### YOUR INSTRUCTIONS:
Set down every entry below exactly as it stands.

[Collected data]
☆ ☆ ☆ ☆ ☆
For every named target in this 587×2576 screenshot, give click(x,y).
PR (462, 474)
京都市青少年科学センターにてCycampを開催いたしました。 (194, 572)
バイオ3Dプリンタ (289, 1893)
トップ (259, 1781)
☆ ☆ ☆ ☆ ☆
### ANSWER BELOW:
For every named target in this 587×2576 screenshot, give click(x,y).
PR (462, 474)
京都市青少年科学センターにてCycampを開催いたしました。 (194, 572)
バイオ3Dプリンタ (289, 1893)
トップ (259, 1781)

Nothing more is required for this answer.